Heidi Klum nie zrobi sobie operacji plastycznej (FOTO)
Nie boi się zmarszczek i starzenia.
Starość i zmarszczki – oto największa zmora gwiazd w Hollywood. Większość sław próbuje oszukać swoje biologiczne przeznaczenie i korzysta z pomocy lekarzy medycyny estetycznej. Sławy zaprzyjaźniają się ze skalpelem i botoksem. Podobno Kim Kardashian zaczęła przygodę z wypełniaczami w wieku 20 lat.
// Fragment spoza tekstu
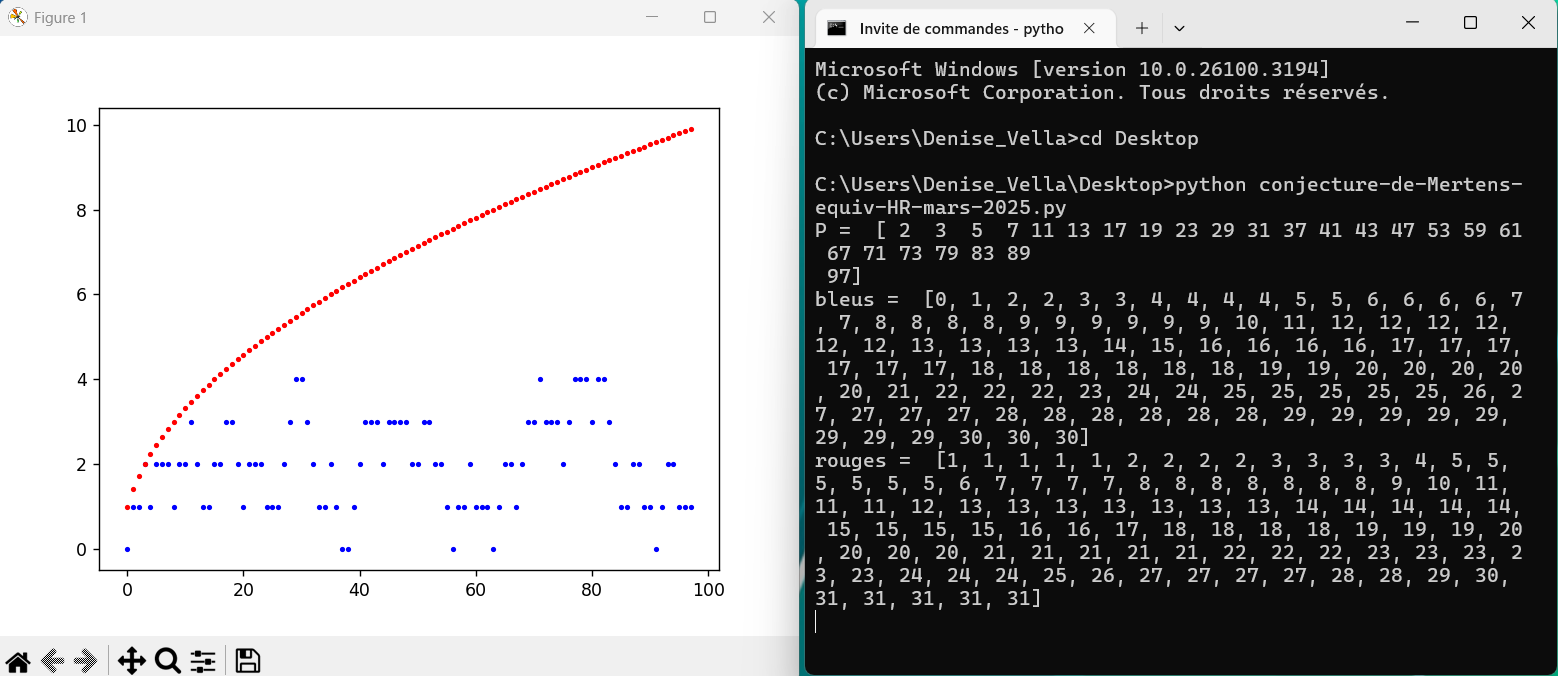The height and width of the screenshot is (676, 1558).
Task: Click the matplotlib icon in Figure 1 title bar
Action: pyautogui.click(x=17, y=17)
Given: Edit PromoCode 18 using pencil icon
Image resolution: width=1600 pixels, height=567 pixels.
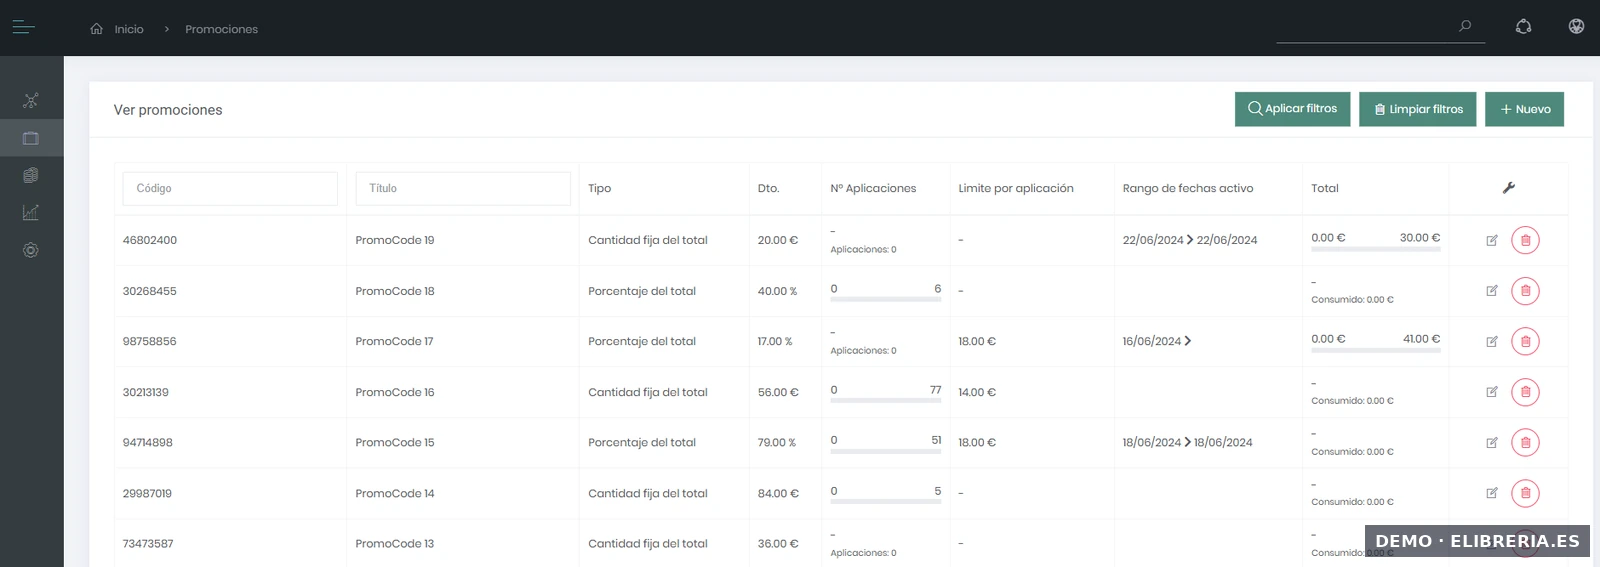Looking at the screenshot, I should pyautogui.click(x=1491, y=291).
Heidi Klum jest piękną 40-stką i starości się nie boi. Co zresztą udowodniła na imprezie halloweenowej, na której wystąpiła jako swoja 95-letnia wersja.
– Nigdy nie poprawiałam swojego wyglądu. Jeśli mam być szczera, to zawsze za bardzo się tego bałam. Botoks albo grzywka – wybieram grzywkę. Boję się, że po zabiegach moja twarz zacznie się zmieniać w złym kierunku. Nie chce któregoś dnia zobaczyć się w lustrze i stwierdzić, że nie tego oczekiwałam. Po prostu mnie to przeraża – mówi Heidi.
Można się przecież starzeć z klasą i w piękny sposób, przy tym uśmiechając się, bez obawy, że policzki zdradzą obecność wypełniaczy.